So, I was at the annual conclave meeting of the Super Mega Awesome Fantastic Team of Justice, Inc. the other day and I had a run in. What that really means is that I was out having a boys weekend with David Nathaniel and The Pharaoh and I had a run-in. A run-in with an 11-ish-year-old kid. And he got me thinking about what the fuck is wrong with me?
So the kid and two of his friends are carrying three kayaks, which would not normally be a difficult thing to do except that they were pretty little and kayaks can sometimes be heavy. So they had this setup kicking that the 11-year-old was in the middle trying to carry the back of one and the front of two kayaks at the same time. Friend one was at the front carrying one and friend two was at the back carrying one, if you can follow that logic. Anyway they were laboring because in truth that is a difficult setup, and David Nathaniel and I noticed this as they worked their way down a small hill and across the campground to the beach. Well, I should say that he noticed and told me. So he looked at me and said "Should we?" I responded that we should so we got up, hitched up our pants, and sauntered over. One of us, I can't remember which, shouted "Would you guys like some help? We will help you carry them down to the beach." To which the little 11-year-old snotball replied "No."
Bold strategy Cotton, let's see how that works out for them. We sort of asked if he was sure and he repeatedly declined, so we did the grown up thing and beat the fuck out of him. No, that's a lie. I made that part up. We just said okay and walked away and continued to watch them struggle. We heard his little partners in crime asking him if he was nutso and sort of giving him the business, but he seemed to be set in his decision. Which is okay. And he must have had some sort of hushed, convincing argument for friends one and two because when they all decided to carry their own boats the rest of the way, and I offered them some advice they didn't want anything to do with it.
Now maybe it was because I haven't shaved in like six days, or maybe it was because I was wearing no pants (again, just kidding), or maybe even it was that they were well trained and didn't want to talk to strangers, but I think it had to do more with something that we like to call pride.
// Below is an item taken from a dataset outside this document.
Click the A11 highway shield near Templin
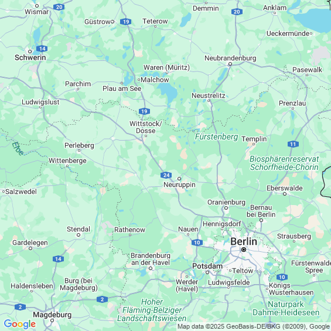This screenshot has height=331, width=331. [293, 144]
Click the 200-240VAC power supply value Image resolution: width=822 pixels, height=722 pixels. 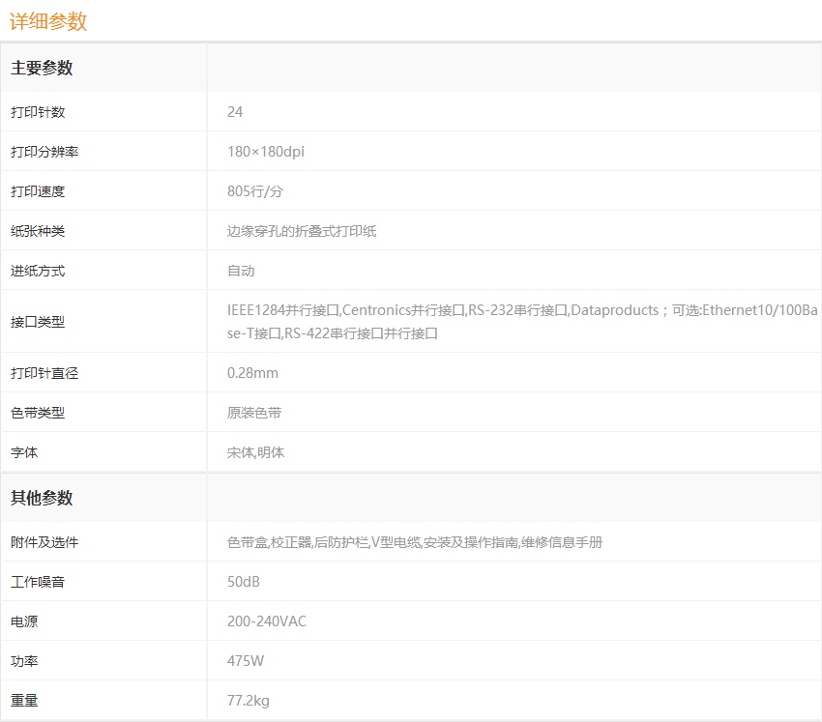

Pride and gratitude.
Because when I was sitting there watching the aftermath of this little meeting and I was attempting to think about how stupid they were to decline our generous offer, after I stopped being a little angry over being rebuffed, I couldn't really peg them as being stupid because I would have done the exact same thing had the shoe been on the other foot. Or had the proverbial paddle been in the other hand if we want to continue with the kayaking theme. There is just something about having to ask for help from a stranger, who is obviously seeing you fail miserably, that most people just don't want to do. Ask any boy who might need directions but won't ask for them (you have to be old enough to have driven before GPS to understand that one). I would have continued to struggle on in that situation, just as the kid did, even if a couple of harmless looking goons were offering. And I would have done it out of pride.
Partially. I also would have done it because where I come from, and the way in which I was raised, I would have felt as if I had owed them something. Little Jeffy and I have always had a saying between us that goes as follows: "It all comes out in the wash." And it does, when you are good friends and you see one another all the damn time. But not when receiving help from an anonymous stranger. What am I going to do to repay my debt to them once they have helped me if I don't know them and never see them again. Or worse, what if I DO end up seeing them again and then I feel like an ass. I can't pay it forward because 1.) that just doesn't work for me and 2.) everyone I know feels the same way and wouldn't accept the help. So I am damned if I am helped and damned if I am not.
So I guess that in the end I sympathize with the kid, and I am not ever that irked that he rebuffed me anymore. I understand his thinking. Or at least I think I understand it. Or at least I have rationalized the hell out of it. So no harm, no foul. He made it to the water so all is well. He just looked like he could have used a little help.